Smart contracts, powered by blockchain technology, have revolutionized decentralized applications by enabling trustless and tamper-proof execution of agreements. However, their immutable nature makes them particularly susceptible to vulnerabilities, which can lead to significant financial losses if exploited. Identifying and mitigating these vulnerabilities before deployment is thus a critical challenge in the blockchain ecosystem.
SmartGuard is a multi-stage vulnerability detection framework designed to address this challenge. By leveraging advanced machine learning techniques and publicly available datasets, this project aims to detect vulnerabilities in smart contract code with high accuracy and robustness.
- Multi-Stage Detection: A hierarchical architecture comprising Detector, Reasoner, and Verificator for accurate and interpretable vulnerability detection.
- Custom Data Splitting: Ensures balanced distribution of vulnerabilities across training and testing datasets.
- Feature Extraction: Combines CodeBERT, Longformer, and CodeT5 for semantic and syntactic feature extraction.
- Streamlit Web Application: An interactive interface for exploring datasets, preprocessing steps, and model results.
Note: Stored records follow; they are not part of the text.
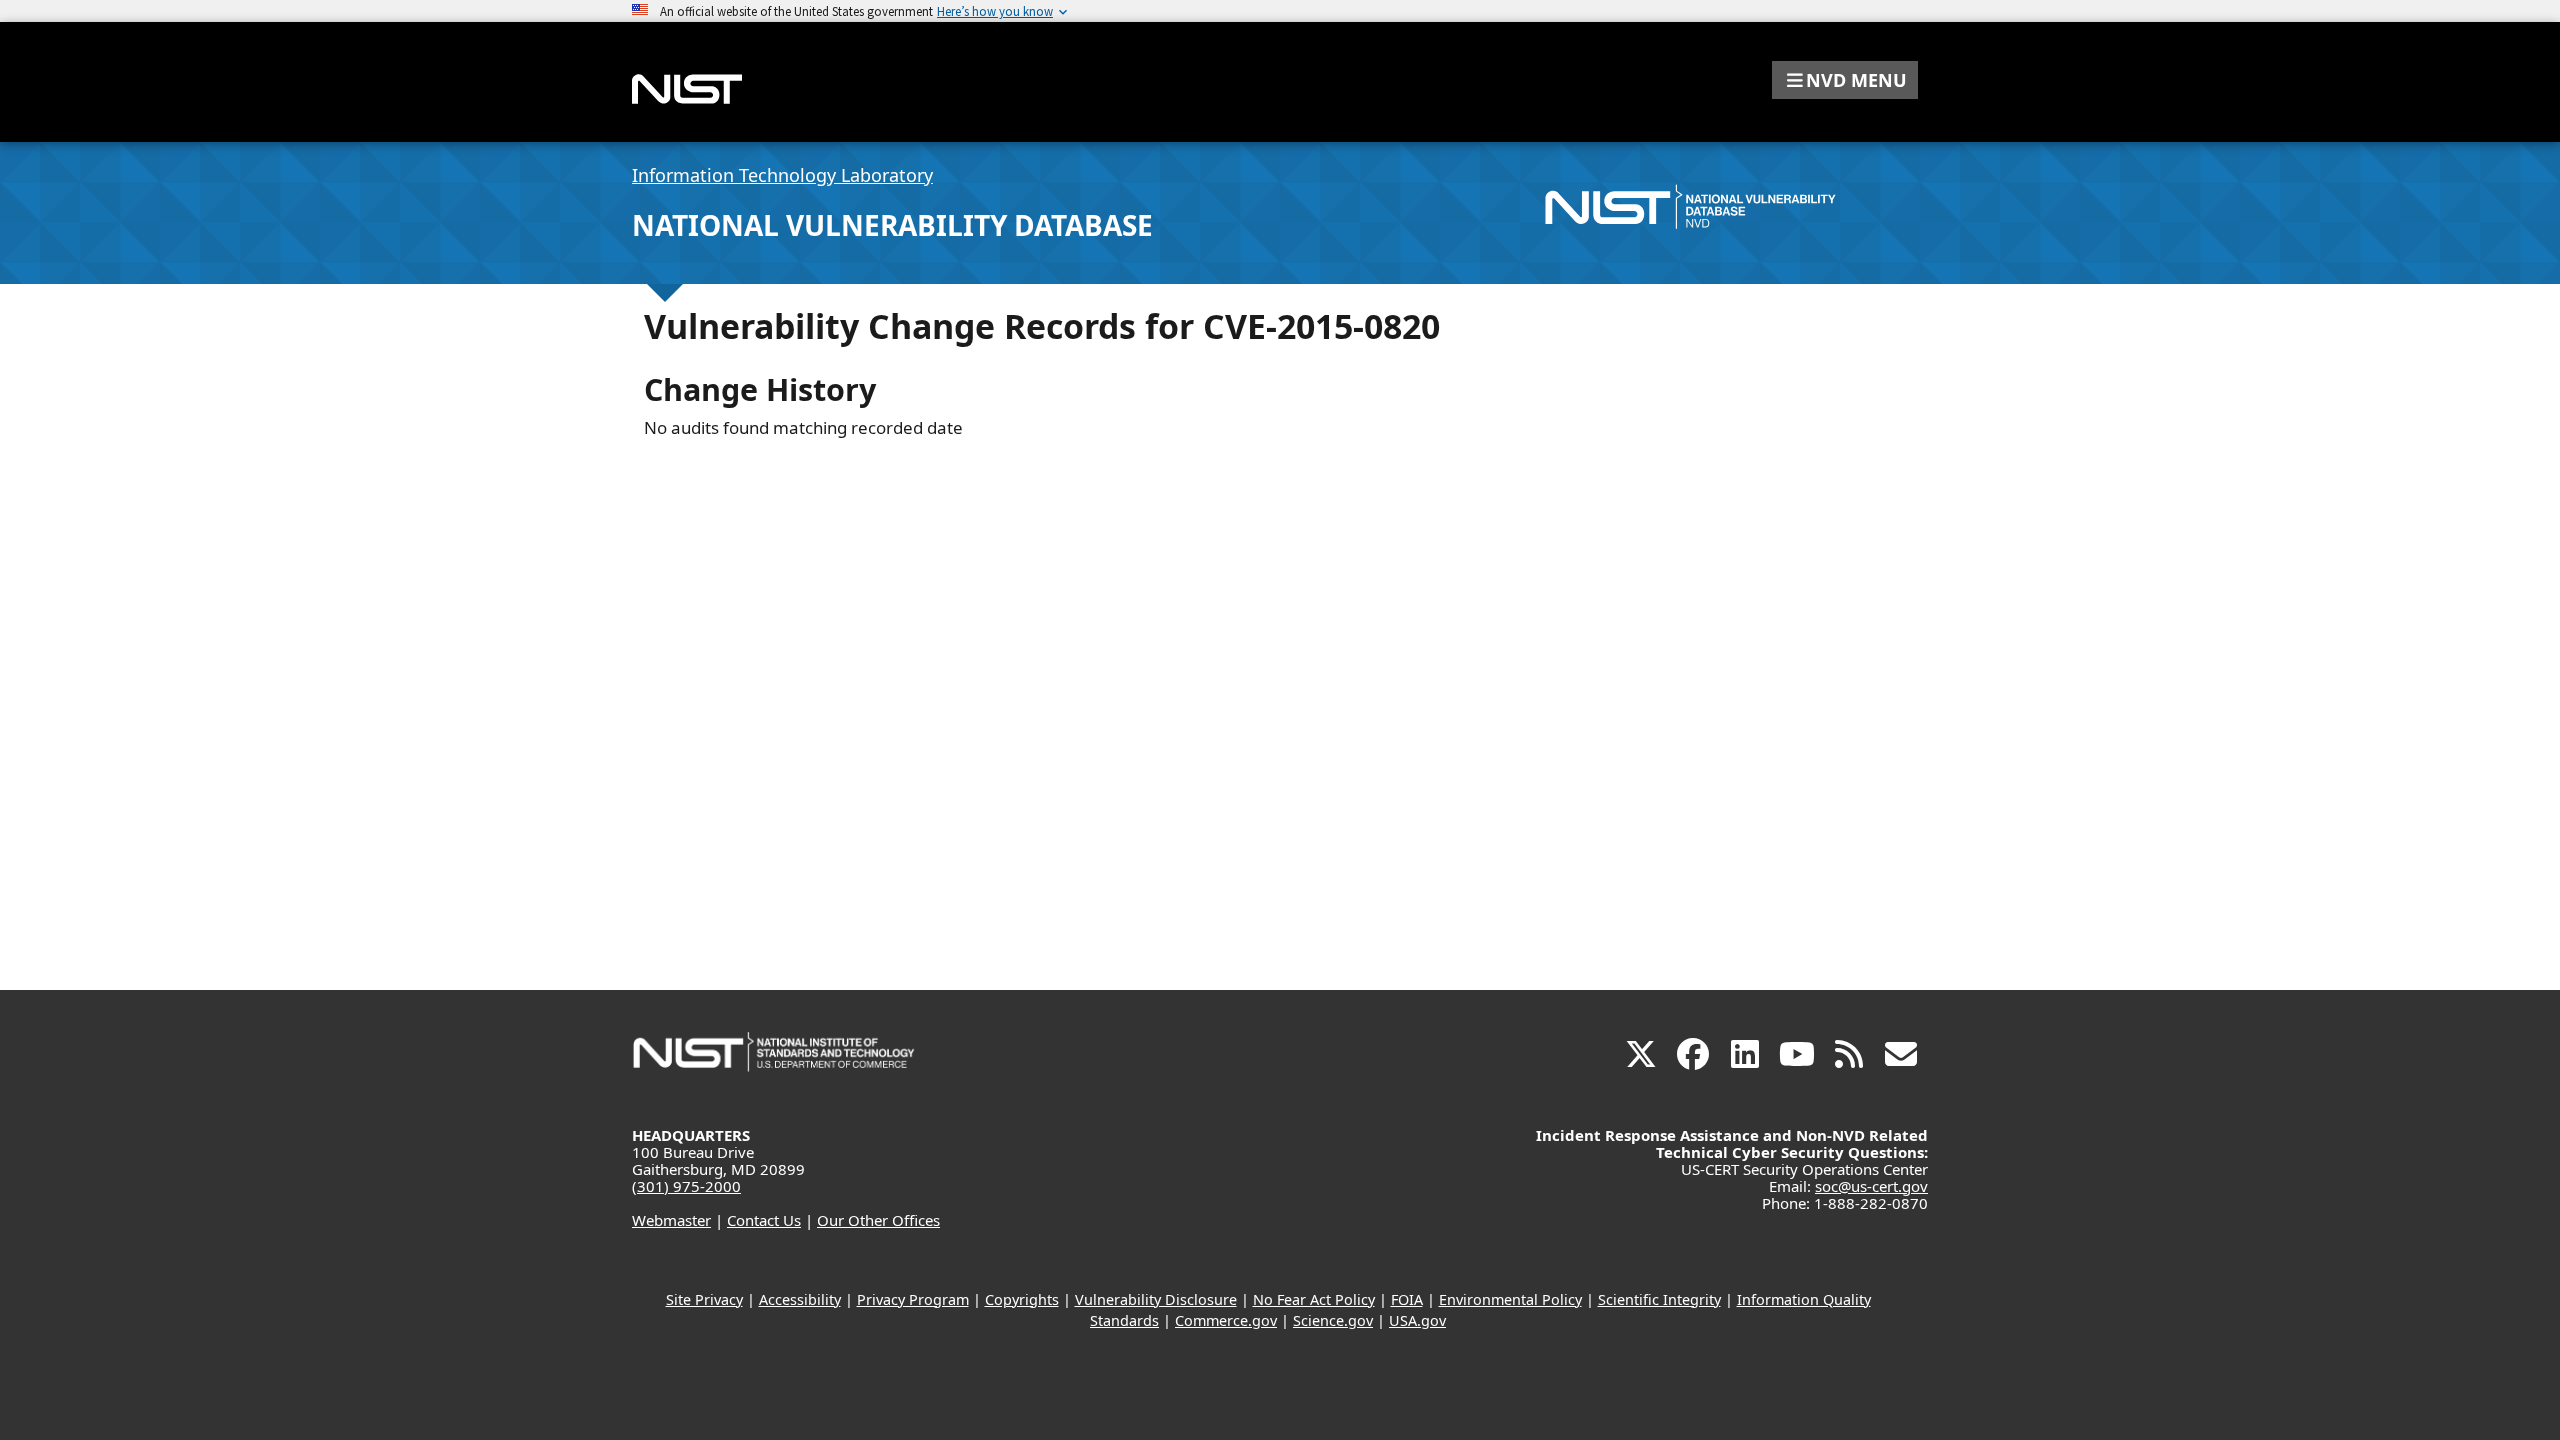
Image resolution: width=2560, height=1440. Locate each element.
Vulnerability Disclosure (1156, 1299)
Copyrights (1022, 1299)
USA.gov (1417, 1320)
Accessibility (800, 1299)
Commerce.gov (1226, 1320)
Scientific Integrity (1659, 1299)
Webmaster (671, 1220)
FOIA (1407, 1299)
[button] (1845, 80)
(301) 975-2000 (686, 1186)
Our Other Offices (878, 1220)
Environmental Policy (1510, 1299)
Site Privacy (704, 1299)
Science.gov (1333, 1320)
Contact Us (764, 1220)
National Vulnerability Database (892, 225)
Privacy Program (913, 1299)
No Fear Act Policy (1314, 1299)
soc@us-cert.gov (1871, 1186)
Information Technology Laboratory (782, 175)
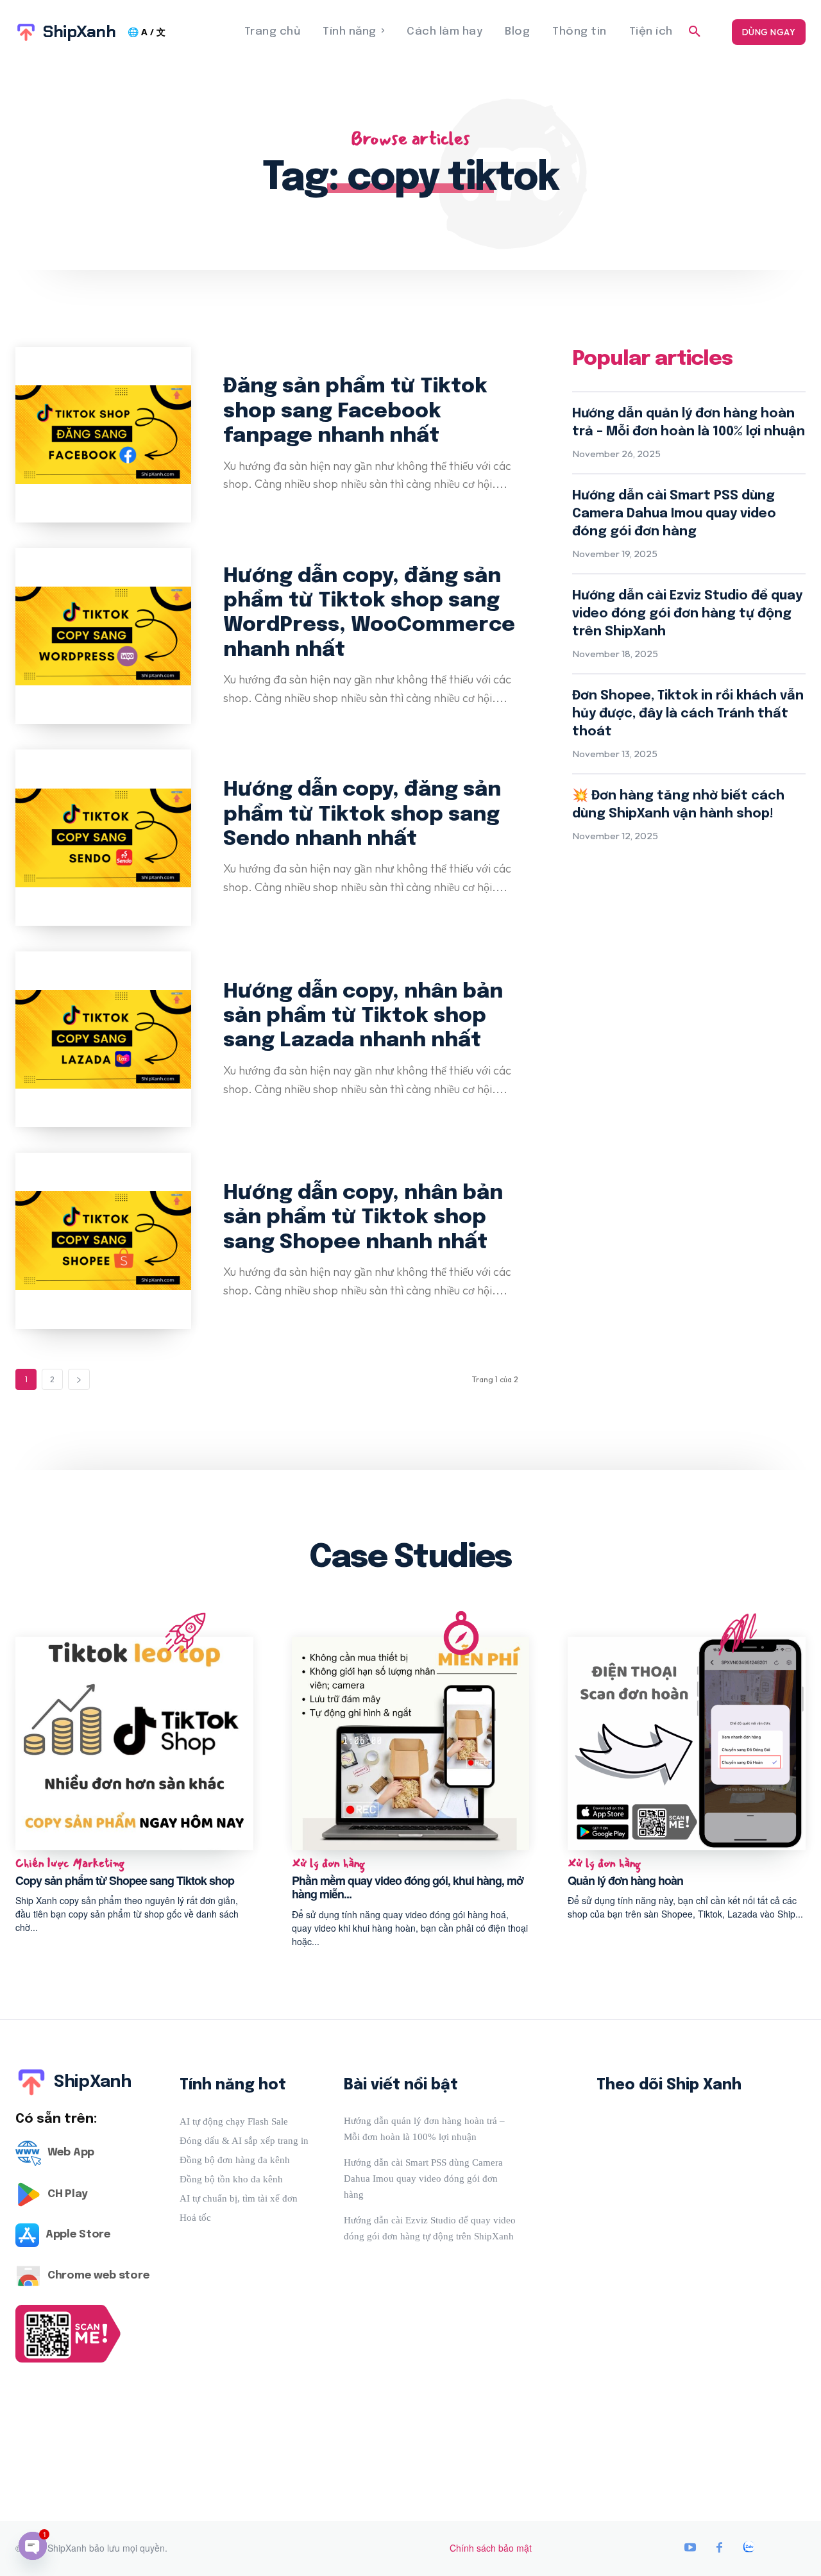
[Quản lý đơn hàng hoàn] (687, 1744)
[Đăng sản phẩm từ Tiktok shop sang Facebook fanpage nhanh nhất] (103, 435)
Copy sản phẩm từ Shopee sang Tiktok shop (124, 1880)
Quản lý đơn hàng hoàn (625, 1880)
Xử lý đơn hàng (328, 1864)
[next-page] (79, 1379)
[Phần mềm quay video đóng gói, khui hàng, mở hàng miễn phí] (411, 1744)
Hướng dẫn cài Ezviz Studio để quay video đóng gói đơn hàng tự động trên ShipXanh (687, 614)
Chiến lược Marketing (69, 1864)
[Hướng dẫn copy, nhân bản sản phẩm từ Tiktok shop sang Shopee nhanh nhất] (103, 1240)
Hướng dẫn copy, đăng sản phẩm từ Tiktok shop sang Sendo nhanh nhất (362, 815)
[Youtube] (690, 2548)
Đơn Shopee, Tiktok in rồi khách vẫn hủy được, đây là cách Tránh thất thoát (688, 714)
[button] (694, 32)
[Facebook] (719, 2548)
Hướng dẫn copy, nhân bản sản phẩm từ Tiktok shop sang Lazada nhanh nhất (363, 1017)
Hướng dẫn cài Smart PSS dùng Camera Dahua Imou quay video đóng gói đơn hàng (674, 514)
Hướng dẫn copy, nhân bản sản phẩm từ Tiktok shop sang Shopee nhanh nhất (363, 1218)
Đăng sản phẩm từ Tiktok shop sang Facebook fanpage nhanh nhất (355, 411)
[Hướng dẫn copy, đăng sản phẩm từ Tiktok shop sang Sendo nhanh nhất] (103, 837)
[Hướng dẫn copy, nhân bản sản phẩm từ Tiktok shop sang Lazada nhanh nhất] (103, 1039)
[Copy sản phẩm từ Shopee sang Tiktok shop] (134, 1744)
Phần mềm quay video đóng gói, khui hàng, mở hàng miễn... (407, 1887)
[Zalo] (749, 2548)
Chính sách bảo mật (491, 2547)
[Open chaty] (33, 2546)
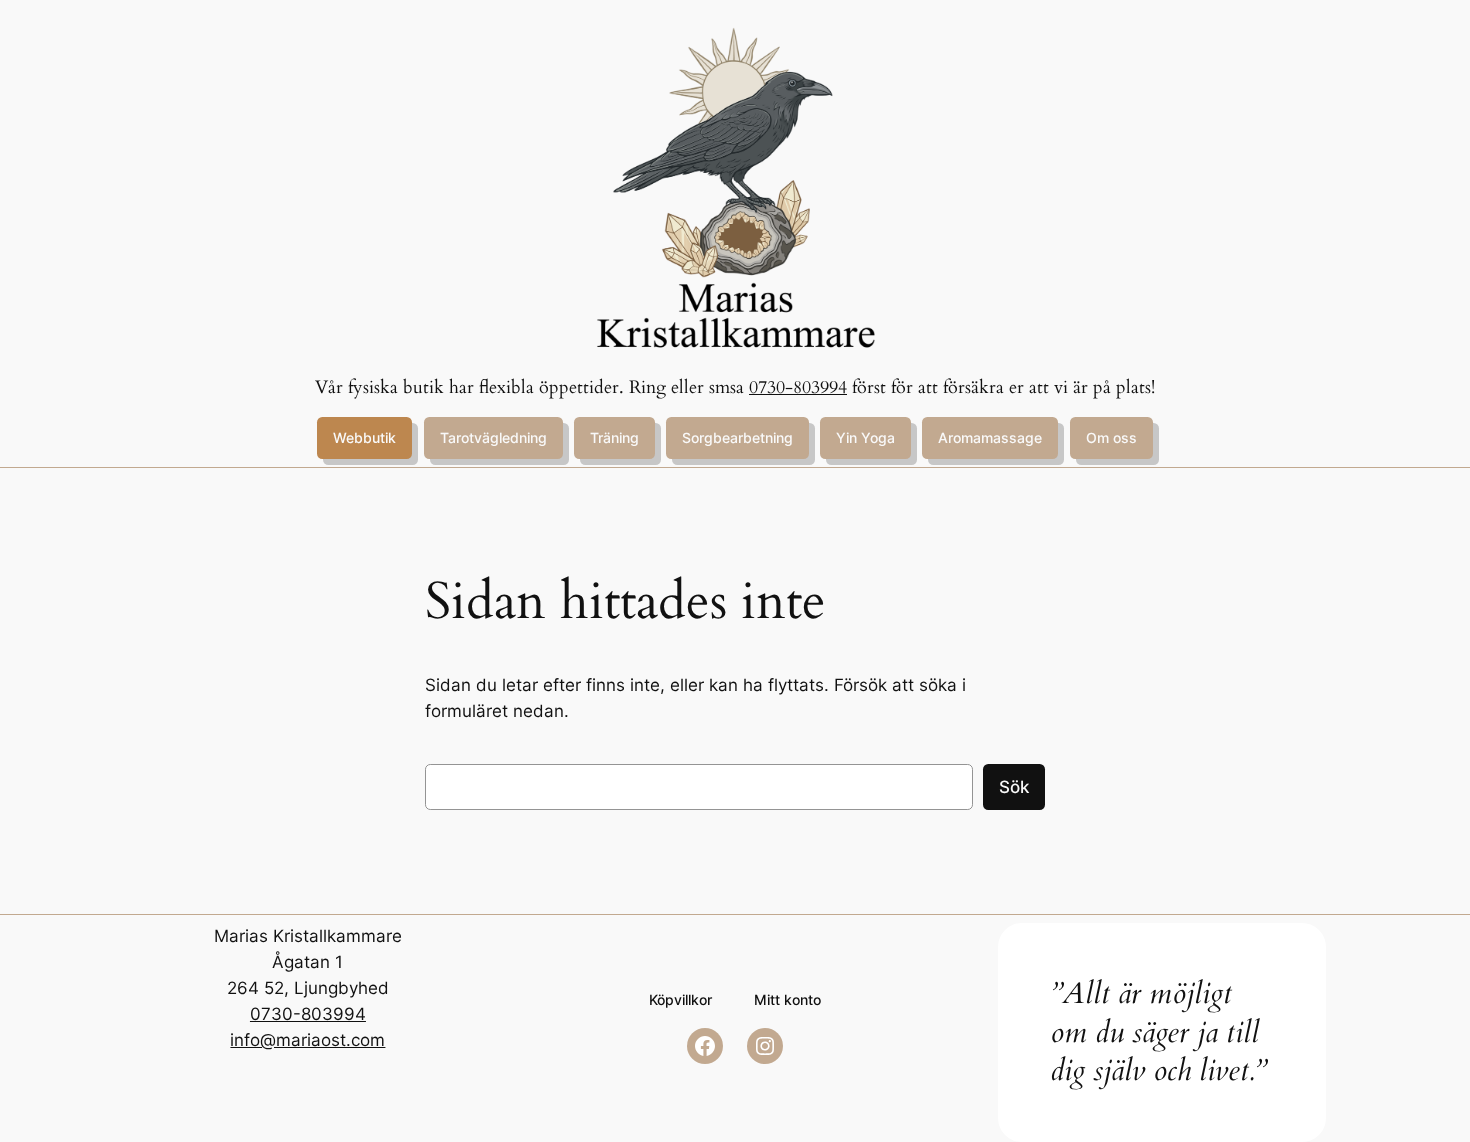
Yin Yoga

The preprocessing phase involves:
- Removing missing and duplicate values.
- Consolidating multiple entries of raw code with different vulnerabilities into single entries.
- Transforming the label-encoded column into an array to accommodate multiple vulnerabilities.
To explore effective code representations, we initially attempted to convert Solidity code into both OPCODE and bytecode formats. However, due to resource and time constraints, we opted to preprocess the code by removing comments and newline characters. This simplified representation was used as features for model training.
We explored different strategies for feature extraction:
- Code: Used CodeBERT for semantic and syntactic feature extraction.
- OPCODE: Extracted key parts of the code and applied LSTM or Transformer for feature extraction.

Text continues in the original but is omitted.